Puis on reprend la route pour Aix (-en-Provence, dernière fois que je l’écris en entier, tu vas pas confondre avec les bains ou la chapelle, hein ?) où nous attend un AirBnB super chouette, pleine campagne ressentie, mais que 10 minutes de l’hyper-centre à vélo, un pavillon tout neuf rien que pour nous.
Et départ direct pour une fin de journée – soirée à flâner dans les rues d’Aix , et quel contraste avec Arles : une ville beaucoup plus claire, propre, soignée, et surtout plein de jeunes, car ville universitaire, une tout autre ambiance.





Attention maintenant, lectrice-eur, les scènes suivantes, prises pour la plupart le lendemain, lors d’une déambulation déambulatoire et bullatoire aussi, pourraient choquer les enfants, de chœur surtout, mais les autres aussi, ainsi que les personnes sensibles ou hypocondriaques, ces dernières pour aucune autre raison que de les avoir prévenues, déjà elles ont chaud, la nausée, c’est sûrement une crise cardiaque ou une gangrène du petit orteil droit, que dit medic-en-ligne à ce sujet, vite ma tablette et des calmants …
C’est bon, tu es seul-e, assis-e, bien …









Voilà, tu peux faire revenir les mômes et autres personnes en construction, on va aborder un sujet normalement rassembleur et sans danger immédiat pour la santé.
On s’est trouvé un petit resto, si tu vas à Aix, toi que je sais voyageur, ne rate pas le Grenache, petit bistrot à la cuisine raffinée et aux prix tout doux, avec un Patron au petits soins, qui connaît tous ses flacons et, malgré une terrasse pleine, prend le temps de causer un peu.
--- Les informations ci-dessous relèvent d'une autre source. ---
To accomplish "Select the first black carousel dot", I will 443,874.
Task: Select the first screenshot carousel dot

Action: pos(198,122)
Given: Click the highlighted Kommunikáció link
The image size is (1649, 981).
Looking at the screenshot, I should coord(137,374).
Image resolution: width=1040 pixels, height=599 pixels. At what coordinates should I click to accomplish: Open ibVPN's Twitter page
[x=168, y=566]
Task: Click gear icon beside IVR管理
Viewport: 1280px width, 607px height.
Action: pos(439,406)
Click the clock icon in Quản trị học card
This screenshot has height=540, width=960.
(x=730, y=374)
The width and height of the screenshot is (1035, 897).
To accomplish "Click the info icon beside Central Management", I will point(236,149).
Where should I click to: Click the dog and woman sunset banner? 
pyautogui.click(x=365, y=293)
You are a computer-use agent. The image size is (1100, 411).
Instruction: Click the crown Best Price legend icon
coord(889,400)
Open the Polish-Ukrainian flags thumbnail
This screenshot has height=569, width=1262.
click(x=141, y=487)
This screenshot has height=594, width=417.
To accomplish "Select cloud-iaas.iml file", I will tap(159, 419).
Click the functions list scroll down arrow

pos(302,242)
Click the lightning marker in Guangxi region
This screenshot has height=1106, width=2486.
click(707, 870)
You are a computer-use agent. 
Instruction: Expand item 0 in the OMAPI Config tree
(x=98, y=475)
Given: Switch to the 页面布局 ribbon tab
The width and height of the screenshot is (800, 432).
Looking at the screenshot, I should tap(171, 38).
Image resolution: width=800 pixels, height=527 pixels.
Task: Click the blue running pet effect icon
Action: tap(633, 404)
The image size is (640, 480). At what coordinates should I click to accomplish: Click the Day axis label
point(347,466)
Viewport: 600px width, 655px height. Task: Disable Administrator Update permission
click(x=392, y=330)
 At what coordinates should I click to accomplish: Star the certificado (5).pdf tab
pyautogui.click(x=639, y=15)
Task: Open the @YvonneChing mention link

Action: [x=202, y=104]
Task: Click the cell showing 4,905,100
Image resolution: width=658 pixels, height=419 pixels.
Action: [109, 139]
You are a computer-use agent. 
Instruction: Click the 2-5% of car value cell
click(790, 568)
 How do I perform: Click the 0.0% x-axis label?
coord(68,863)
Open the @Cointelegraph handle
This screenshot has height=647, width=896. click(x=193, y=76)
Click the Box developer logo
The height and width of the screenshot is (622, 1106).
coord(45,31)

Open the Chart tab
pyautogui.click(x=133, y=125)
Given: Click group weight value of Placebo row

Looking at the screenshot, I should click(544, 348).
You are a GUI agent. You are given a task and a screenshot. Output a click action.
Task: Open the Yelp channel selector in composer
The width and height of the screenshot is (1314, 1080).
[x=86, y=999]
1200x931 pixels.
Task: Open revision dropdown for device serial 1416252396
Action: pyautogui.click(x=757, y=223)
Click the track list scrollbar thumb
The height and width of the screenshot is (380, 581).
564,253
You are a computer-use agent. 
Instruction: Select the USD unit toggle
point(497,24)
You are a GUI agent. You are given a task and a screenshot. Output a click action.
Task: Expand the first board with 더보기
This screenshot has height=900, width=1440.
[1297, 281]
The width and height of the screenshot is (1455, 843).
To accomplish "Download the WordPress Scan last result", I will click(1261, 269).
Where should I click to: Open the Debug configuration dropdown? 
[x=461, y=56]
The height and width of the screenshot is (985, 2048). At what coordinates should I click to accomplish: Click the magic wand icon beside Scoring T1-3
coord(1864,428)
Et si tu peux, prend un vin du Domaine des Masques, je t’en parlerai plus loin, because on y a été aujourd’hui. C’est bio, c’est délicieux, c’est le paradis.



Franchement, Aix cest une ville chouette, et notre logeuse qui travaille à l’urbanisme de la ville nous en a brossé un portrait d’avenir bien alléchant.
Ce matin donc, cap sur le Domaine des Masques, comme ça si tu peux pas y aller, ben viens chez nous, on aura un viognier de derrière les fagots à te faire goûter.
Alors ce domaine : situé juste en dessous de la montagne mythique du Sieur Cézanne, la Sainte Victoire, mais pas au fond de la vallée, juste sur un plateau à 900m, ce qui lui assure un micro-climat génial et moi un titre de post ambigu.
Et une vue … bon, tu te tapes 15 minutes de piste un peu défoncée, mais ça vaut le coup.



Après, vu qu’on était déjà là, ben petite promenade pic-nic dans le maquis au pied de cette drôle de montagne.
Note d’ailleurs que toute la région a complètement brûlé vers les années 90, la végétation a donc tout juste une grosse trentaine d’année.






Maintenant, on s’est posé dans un chouette petit camping dans l’arrière-pays, en dessous des basses gorges du Verdon, à La Verdière. On va voir comment la météo évolue, notre bulle estivale semblant faiblir et une bonne humidité froide s’annonce pour ces prochains jours.